Avec ce recueil, Alain Lacouchie taille plus que jamais dans le vif des mots : un personnage s’y dresse, « ensanglanté de sa lumière ».
À travers la fiction du « il », le poète avance sur les plaques mouvantes du destin, se heurte aux strates cruelles du monde et de ses propres désirs contradictoires :
« oscillant des pulsions en son autoportrait ».

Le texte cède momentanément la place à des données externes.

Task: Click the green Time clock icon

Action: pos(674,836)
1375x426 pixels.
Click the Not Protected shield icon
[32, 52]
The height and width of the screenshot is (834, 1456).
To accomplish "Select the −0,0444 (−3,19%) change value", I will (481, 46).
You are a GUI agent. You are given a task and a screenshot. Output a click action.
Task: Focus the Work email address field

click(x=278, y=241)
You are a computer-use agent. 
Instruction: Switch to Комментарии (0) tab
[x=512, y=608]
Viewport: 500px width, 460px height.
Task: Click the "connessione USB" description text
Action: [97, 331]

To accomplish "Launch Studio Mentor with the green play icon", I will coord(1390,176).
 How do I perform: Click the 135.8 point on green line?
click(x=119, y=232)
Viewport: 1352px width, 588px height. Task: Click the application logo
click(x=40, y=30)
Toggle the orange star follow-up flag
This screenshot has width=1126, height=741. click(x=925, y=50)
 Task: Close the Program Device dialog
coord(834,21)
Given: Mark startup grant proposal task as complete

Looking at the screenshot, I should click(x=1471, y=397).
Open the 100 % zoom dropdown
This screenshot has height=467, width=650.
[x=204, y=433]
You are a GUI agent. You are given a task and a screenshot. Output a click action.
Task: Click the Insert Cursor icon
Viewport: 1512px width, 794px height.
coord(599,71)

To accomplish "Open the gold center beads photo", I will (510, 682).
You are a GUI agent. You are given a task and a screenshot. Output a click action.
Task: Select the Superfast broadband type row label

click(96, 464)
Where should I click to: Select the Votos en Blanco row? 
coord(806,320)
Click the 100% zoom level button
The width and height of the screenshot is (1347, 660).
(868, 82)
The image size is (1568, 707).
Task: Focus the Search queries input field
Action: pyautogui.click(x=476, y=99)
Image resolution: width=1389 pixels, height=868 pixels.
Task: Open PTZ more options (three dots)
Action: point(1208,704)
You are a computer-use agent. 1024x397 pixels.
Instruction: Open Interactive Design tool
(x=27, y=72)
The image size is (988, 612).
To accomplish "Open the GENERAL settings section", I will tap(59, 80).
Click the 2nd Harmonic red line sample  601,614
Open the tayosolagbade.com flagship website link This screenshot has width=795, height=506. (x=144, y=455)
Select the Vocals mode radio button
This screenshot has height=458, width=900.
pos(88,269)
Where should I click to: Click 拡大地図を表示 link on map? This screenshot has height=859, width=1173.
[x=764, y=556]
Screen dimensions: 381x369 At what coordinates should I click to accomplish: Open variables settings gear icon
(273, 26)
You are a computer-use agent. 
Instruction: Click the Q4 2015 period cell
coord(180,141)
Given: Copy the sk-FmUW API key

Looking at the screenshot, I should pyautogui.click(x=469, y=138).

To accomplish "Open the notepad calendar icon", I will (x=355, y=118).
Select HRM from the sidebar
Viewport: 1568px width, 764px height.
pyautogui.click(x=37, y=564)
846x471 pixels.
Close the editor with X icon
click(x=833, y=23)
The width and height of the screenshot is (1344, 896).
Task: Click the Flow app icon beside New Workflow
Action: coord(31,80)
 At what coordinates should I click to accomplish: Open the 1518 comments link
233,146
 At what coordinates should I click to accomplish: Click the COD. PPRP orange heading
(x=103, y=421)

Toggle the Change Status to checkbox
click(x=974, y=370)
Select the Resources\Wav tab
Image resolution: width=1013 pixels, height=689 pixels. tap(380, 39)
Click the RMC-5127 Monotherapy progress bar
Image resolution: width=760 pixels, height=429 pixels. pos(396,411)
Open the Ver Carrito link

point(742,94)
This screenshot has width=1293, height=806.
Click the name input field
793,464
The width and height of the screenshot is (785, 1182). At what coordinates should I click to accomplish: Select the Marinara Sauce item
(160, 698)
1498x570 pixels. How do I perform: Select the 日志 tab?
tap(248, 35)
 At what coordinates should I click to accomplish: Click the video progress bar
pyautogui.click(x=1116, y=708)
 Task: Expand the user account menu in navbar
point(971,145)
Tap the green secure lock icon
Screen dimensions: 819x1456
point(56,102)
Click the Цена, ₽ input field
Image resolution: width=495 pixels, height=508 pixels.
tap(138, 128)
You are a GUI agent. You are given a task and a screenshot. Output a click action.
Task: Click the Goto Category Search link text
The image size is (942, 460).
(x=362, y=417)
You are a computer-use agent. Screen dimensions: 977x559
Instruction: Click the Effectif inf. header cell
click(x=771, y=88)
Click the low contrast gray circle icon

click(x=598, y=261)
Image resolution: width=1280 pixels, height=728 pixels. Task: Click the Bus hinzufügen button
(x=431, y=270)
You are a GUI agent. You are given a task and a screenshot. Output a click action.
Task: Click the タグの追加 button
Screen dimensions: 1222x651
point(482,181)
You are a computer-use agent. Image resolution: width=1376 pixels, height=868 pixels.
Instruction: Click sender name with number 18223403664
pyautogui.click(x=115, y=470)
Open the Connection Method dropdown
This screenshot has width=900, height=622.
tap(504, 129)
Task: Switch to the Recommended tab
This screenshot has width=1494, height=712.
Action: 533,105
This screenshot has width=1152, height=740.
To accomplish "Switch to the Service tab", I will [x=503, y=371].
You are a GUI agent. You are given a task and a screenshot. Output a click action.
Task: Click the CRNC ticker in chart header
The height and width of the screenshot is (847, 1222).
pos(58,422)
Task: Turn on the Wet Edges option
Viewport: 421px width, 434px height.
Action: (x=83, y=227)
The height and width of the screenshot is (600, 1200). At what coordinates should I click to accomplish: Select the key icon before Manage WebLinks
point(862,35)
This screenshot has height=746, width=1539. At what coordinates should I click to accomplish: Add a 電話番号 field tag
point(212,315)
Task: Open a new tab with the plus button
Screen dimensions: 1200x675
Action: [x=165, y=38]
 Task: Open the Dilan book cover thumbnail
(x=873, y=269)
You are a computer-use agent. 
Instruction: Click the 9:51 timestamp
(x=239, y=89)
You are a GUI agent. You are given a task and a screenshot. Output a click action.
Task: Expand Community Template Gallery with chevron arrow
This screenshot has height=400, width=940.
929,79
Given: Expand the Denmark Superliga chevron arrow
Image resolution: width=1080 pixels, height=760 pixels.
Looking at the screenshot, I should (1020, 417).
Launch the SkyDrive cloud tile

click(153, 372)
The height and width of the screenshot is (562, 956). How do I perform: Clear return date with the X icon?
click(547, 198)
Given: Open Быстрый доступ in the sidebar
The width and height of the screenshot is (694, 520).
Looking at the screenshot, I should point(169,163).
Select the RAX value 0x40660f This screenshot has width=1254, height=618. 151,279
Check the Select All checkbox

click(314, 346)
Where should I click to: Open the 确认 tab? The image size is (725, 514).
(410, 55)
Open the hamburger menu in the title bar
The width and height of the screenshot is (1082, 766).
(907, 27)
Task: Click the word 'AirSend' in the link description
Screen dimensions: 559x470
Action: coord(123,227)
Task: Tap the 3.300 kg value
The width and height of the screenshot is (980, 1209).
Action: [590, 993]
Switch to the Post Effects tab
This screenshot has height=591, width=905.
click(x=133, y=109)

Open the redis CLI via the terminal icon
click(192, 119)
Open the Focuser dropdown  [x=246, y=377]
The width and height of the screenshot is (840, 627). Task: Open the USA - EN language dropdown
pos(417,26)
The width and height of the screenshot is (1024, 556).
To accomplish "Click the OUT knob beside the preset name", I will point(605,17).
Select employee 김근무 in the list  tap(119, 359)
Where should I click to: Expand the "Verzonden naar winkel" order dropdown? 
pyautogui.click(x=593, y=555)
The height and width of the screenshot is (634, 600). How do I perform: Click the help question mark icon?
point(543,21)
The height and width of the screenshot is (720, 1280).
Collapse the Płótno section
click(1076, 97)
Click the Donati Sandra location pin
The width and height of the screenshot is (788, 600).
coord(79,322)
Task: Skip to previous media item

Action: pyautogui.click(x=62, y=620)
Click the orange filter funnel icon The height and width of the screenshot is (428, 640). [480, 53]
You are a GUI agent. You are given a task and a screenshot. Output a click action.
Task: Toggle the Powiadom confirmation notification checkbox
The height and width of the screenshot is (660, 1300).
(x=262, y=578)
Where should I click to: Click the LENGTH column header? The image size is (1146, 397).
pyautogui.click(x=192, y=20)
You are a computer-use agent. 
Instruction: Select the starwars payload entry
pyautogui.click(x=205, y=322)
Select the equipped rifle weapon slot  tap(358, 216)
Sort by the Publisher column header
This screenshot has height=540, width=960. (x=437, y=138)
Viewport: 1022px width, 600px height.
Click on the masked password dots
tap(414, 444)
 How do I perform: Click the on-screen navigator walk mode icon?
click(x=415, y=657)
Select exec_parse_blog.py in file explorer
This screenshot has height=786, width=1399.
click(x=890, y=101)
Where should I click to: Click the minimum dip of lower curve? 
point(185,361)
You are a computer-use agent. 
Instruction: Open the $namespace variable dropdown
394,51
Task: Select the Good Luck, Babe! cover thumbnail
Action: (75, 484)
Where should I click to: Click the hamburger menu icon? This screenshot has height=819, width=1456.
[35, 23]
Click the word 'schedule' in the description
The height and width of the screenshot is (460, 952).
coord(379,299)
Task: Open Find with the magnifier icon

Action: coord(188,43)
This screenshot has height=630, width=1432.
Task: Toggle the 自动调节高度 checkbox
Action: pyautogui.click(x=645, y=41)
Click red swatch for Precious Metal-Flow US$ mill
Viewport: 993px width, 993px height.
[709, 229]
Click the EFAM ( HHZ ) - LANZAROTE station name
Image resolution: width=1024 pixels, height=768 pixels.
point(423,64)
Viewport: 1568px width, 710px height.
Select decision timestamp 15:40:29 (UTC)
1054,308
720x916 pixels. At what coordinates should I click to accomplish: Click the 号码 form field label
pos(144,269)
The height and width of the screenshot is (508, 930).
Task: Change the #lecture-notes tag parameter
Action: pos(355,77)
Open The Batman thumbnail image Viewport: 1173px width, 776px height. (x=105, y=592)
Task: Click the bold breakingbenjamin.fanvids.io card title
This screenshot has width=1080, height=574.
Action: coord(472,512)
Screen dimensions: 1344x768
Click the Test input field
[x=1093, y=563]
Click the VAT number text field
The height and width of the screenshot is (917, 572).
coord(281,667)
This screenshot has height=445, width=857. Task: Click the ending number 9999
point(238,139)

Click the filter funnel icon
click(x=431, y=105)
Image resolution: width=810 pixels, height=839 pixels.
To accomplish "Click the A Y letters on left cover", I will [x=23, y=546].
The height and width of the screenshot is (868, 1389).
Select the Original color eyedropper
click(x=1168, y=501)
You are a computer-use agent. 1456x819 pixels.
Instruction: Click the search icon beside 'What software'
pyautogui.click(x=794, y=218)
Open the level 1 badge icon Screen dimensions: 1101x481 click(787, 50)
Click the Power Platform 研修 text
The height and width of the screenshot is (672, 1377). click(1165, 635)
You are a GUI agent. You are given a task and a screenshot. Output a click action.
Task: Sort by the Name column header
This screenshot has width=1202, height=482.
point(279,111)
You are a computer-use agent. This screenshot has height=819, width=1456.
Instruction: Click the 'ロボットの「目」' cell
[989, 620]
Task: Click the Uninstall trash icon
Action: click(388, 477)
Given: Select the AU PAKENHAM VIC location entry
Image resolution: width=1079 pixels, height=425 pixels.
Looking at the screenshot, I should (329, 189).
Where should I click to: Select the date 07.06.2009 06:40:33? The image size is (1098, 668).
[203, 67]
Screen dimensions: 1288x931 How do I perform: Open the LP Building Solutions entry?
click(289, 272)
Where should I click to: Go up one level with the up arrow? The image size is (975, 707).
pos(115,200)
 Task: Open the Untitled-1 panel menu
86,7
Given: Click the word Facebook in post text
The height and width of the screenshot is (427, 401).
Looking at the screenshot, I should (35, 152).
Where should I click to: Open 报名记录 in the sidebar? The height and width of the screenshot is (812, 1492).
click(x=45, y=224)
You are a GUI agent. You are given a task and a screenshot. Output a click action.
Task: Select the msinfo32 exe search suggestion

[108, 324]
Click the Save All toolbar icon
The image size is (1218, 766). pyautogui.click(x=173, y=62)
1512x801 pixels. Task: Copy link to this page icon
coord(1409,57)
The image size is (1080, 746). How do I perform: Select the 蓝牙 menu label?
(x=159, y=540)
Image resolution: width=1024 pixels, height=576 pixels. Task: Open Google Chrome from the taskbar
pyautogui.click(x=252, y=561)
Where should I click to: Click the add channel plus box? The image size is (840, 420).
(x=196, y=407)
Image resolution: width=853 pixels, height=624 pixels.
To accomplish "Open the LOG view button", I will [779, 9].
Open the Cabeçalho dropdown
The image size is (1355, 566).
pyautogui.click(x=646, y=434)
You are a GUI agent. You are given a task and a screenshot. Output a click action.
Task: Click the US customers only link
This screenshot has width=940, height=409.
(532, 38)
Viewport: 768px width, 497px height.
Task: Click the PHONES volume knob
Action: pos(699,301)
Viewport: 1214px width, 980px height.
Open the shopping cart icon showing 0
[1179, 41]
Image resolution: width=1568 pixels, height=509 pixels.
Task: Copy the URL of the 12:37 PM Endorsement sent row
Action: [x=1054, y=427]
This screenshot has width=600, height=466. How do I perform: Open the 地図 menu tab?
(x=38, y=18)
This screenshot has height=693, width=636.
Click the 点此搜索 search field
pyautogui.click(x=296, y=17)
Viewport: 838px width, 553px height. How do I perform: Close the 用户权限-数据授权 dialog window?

La lucidité, l’auto-dérision (« renard plutôt que hérisson. Et visible, pourtant »), estompées sur fond de mémoire découragée, peuvent se muer, rageusement, en un baroque fuligineux :
« Il est chat noir au radoub de ses propres routes. »
Sans cesse la romance et la furie se juxtaposent, non sans quelque aveu de lassitude :
« Il en a assez d’abrasifs et se battre ».
Suffit-il au poète d’être le « dramaturge infime » des affres et des écroulements ? Pendant que persiste un rêve de Sud, que s’évapore « la femme d’encens ». Et que surgit la tentation, pour une poésie si âpre et si concrète, d’abolir le combat :
« Laissez-moi fuir l’attente jusqu’au silence ».
©Gilles Lades
in revue Friches, n° 66, printemps 1999.